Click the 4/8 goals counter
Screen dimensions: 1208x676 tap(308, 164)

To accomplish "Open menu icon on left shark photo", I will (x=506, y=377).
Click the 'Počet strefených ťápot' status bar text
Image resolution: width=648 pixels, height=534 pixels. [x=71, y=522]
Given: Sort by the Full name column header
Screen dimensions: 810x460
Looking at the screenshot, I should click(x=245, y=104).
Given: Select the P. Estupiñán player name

▶ **Description of the task**: Select and copy each line from the data that includes the word "Given".

▶ **Task output**:
Given: Sort by the Full name column header
Given: Select the P. Estupiñán player name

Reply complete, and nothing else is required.